The method could also be used when there is the unavailability of individual testing in many remote areas. This way, the presence of the virus particle in the air could spark infection control measures to stop the spread of the virus.

Schematic representation of sample collection and analysis for mass detection and simplified layout of the hospital ward indicating the positions of various dehumidifiers.

To date, there are now almost 38.5 million people globally who have been infected with SARS-CoV-2 and over 1.1 million people who died from complications.
America remains the nation with the highest number of cases, topping 7.91 million, and having 216,724 deaths followed by India, with over 7.24 million infections and 110,614 deaths.
Nine months into the COVID-19pandemic, many researchers and scientists described that COVID-19 could spread via aerosols, given the fast spread of the virus across countries.
Numerous documented cases were traced back to enclosed areas with little ventilation, hinting that the virus may have spread through the air.
Finally both the World Health Organization (WHO) and the U.S. Centers for Disease Control and Prevention (CDC) are admitting that there are pieces of evidence that show the airborne transmission of SARS-CoV-2. The agencies recommend that individuals should wash their hands regularly, maintain social distancing, and always wear a mask, especially when going out. Further, both he agencies emphasized that staying indoors in areas where there is poor ventilation could elevate the risk of contracting the virus.

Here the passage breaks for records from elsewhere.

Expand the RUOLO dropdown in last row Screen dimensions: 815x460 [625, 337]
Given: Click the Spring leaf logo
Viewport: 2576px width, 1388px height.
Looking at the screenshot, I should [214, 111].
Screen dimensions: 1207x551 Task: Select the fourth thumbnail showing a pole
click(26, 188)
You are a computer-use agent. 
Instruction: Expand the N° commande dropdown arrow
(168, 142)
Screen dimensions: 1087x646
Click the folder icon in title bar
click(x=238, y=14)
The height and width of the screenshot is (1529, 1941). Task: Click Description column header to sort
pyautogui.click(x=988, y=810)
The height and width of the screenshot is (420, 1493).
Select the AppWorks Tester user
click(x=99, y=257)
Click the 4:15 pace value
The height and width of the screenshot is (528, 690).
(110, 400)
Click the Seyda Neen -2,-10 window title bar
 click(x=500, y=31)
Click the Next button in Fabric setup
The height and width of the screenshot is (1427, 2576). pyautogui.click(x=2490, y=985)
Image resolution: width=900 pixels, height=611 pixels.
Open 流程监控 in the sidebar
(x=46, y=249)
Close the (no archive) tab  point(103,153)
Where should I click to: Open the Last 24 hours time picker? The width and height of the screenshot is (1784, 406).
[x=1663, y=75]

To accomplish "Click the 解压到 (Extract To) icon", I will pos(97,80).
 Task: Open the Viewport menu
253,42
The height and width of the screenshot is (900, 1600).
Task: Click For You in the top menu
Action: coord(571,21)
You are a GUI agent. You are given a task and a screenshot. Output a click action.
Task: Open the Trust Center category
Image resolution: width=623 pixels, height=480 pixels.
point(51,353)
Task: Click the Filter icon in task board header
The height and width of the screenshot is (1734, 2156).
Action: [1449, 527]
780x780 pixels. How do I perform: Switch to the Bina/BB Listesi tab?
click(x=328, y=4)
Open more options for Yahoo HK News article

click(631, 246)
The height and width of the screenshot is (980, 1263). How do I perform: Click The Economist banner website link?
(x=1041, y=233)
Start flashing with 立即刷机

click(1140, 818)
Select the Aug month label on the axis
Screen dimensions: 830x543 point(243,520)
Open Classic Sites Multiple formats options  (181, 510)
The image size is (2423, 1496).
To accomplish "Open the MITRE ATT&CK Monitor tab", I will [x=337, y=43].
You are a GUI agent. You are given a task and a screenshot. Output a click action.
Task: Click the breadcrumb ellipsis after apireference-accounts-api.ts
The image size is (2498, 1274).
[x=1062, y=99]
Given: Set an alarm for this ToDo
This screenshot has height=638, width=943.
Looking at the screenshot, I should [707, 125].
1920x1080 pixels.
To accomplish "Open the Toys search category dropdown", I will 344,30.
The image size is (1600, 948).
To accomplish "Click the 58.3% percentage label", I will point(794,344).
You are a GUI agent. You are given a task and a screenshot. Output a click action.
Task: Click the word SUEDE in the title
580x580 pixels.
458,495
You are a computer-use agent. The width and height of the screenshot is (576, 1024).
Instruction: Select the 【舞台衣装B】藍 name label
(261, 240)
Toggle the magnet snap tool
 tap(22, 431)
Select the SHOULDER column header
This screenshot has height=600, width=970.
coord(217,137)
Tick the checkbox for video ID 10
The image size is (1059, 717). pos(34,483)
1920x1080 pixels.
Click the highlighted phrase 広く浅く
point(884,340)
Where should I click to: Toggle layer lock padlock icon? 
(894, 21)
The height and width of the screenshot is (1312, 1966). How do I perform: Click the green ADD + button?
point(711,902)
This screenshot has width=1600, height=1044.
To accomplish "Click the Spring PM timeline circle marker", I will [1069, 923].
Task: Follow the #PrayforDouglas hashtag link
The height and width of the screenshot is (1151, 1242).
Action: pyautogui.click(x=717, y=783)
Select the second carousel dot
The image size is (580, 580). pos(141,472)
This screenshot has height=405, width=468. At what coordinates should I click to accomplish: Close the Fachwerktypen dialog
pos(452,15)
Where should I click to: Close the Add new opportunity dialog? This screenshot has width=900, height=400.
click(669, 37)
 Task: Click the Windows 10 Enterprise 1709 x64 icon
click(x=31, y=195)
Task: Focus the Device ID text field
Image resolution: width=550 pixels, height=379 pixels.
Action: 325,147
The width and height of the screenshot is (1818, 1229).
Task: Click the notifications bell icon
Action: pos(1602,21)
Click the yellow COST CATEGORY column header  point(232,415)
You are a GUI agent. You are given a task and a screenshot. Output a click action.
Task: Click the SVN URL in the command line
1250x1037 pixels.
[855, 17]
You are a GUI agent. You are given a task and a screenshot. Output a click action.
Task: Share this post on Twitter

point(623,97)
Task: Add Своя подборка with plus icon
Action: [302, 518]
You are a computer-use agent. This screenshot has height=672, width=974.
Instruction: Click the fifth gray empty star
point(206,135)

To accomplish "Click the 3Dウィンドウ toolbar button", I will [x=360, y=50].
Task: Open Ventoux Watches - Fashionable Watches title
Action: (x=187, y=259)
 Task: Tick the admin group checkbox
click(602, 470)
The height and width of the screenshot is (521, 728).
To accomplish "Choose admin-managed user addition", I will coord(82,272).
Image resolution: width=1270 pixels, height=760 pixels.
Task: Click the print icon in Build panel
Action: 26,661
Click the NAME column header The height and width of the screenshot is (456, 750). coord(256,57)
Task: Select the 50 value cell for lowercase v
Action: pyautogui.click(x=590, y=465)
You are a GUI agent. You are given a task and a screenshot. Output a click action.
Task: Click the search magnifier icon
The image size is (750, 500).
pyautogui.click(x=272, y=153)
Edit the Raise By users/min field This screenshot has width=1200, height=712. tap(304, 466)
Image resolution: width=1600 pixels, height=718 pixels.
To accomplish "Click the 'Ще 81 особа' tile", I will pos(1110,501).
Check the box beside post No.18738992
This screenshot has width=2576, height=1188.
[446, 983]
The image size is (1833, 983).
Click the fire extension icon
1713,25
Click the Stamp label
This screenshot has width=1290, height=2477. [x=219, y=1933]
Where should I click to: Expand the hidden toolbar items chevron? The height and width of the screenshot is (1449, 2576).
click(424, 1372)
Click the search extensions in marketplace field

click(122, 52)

The study team concluded, “In the light of the recent pandemic, most countries are struggling to strike a balance between protecting their residents and keeping their economies from crashing further. In such unprecedented times, the world has witnessed overburdening of healthcare facilities and increased risk of transmission via healthcare workers and places with high human footfall. In an attempt to reduce the possibility of infection by adopting testing methods capable of producing effective and fast results in a cost effective manner, we have proposed herein a simple, facile and affordable testing method for areas with high population density or footfall by avoiding laborious and time consuming individual testing. The use of dehumidifiers in designated areas would allow for analysis of the collected condensate in a rapid and facile manner, thus allowing authorities to designate zones as ‘hot spots’ in case of a positive result. The method of sampling is both novel and effective, given the nature of transmission of coronaviruses and the unavailability of individual testing in many remote areas. With the much-dreaded possible approach of the second wave of the virus, this strategy would help in reducing the number of infected cases in a timely manner without exhausting public coffers and overwhelming the healthcare infrastructures especially in countries with scanty resources.”